Note: I've been re-reading a load of Fritz Leiber, and since this posting have been reading Stardock - wherein our heroes dare a fearsome mountain climb in the hopes of winning fantastic gemstones at the top. Prior to the climb, they dig a cairn, and bury their heavy gear there for safekeeping: swords, helmets, armor, and supplies for the hoped-for return trip. In short, a traveler's horde.
Why should there be treasure hoards just waiting to be ransacked, guarded or not? History helps with this, actually: there's plenty of reasons for treasure to be gathered together. I assume a few things first: banking in Ardis is primitive, where it exists at all. It's mainly confined to the great coastal cities south of the Teeth of the Gods. In Vladria, there's banks in Valdosk on the shore of the Black Sea but for the rest of that vasty place there is no banking as we'd recognize it. So those who have money have to keep it safe themselves. For the Volods, this is an easy matter: they have a keep, and soldiers to guard it. Such merchants as there are have their wealth in their wares, and have strong rooms in their shops to keep their valuables safe. Peasants don't have much wealth, but what little they have must be hidden: their shacks are easy to break into and plunder.

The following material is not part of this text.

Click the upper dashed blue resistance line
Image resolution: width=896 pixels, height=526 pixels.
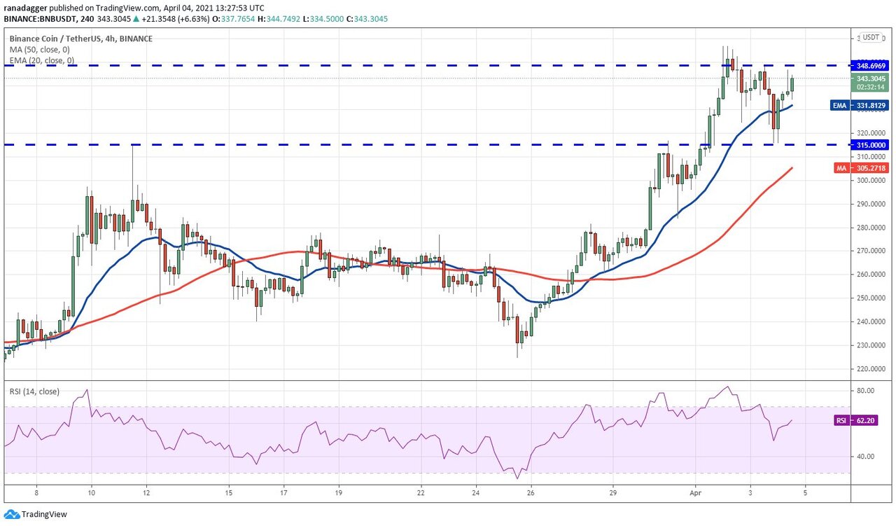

There's support for hoards being left by merchants traveling in dangerous places. Villages would hide their valuables when threatened by attack by invading armies, or raiders. Historically, such hoards would be protected only by secrecy. In a world with magic, there might be charms hiding them more completely. A particularly valuable hoard might have some manner of trap to protect it as well.
And since we posit a world fairly thick with adventurers, we can assume that they themselves hide a fair amount of loot. Most are wanderers and have no homes to speak of: where do they keep all their gold when they go adventuring? Bors the Bold has some hundreds of silver and gold from his last venture: does he schlep it back underground with him the next time he goes delving? If he doesn't drink it, or spend it on weapons or women, he's going to have to hide it somewhere. And supposing he dies in his next adventure? There that gold will sit - until it is found.
Think of Beowulf's dragon: the singer tells us that the hoard was left by the last survivor of a defeated people, and that the dragon finds the hoard afterwards and settles there to guard it. Now, a dragon isn't going to show up for some merchant's buried strongbox, or an average delver's plundered coin. But other critters might! Leprechauns, for one; No less authority than W. B. Yeats ascribed their wealth to "treasure-crocks, buried of old in war-time" and found by the gold-loving small folk. Ghosts and other undead types might guard in death treasures buried by them in life.Certainly, many of the man-like monsters can be counted on to dig things like this up to add to their own treasure.(More on this, later.)
Then there's burial hoards. On one end of the scale are vast tombs of ancient kings, priests or wizards: these can be elaborate affairs, thick with traps, magics and votive treasures, and guardians both living and dead.Egyptian tombs make a fine example, but think also of viking ship burials, Tolkien's barrow-downs, and the like. Think too of the burial-places of travelers, or adventurers. Looting a buddy's corpse is not cool! One might expect to be burned, or buried, with one's possessions - especially if no known heir existed. Such a grave might well be haunted by the adventurers' ghost, or invaded by a ghouls, or dug up by beasts!
The undead guarding a funerary hoard, or even a traveler's hoard, are a natural development: the monster's motivation is tied to the death of the previous owner.
Many monsters guard treasure as part of their nature: dragons, for example, are notorious for jealously guarding treasure: they guard treasure until their greed is outmatched by their hunger, and when that is sated, they return to their hoard.
Many "mannish" monsters assemble hoards as well: Ogres are downright vulgar in their acquisition and display of wealth. Trolls and giants usually have something in the way of treasure, though it tends to be incidental to their hunting. Social monsters like goblins and orcs gather treasure and display it to show their power; within their tribes they take from each other: the stronger have more because they take it from the weaker; the weaker will give tribute to the strong for protection.
Beastly monsters - giant spiders and so forth - may have treasure, but only in the sense of "leftovers from victims." The same with demonic creatures: they have little use for gewgaws: if a demon has a treasure, it is probably something that the demon has been bound to protect: a powerful talisman or other such.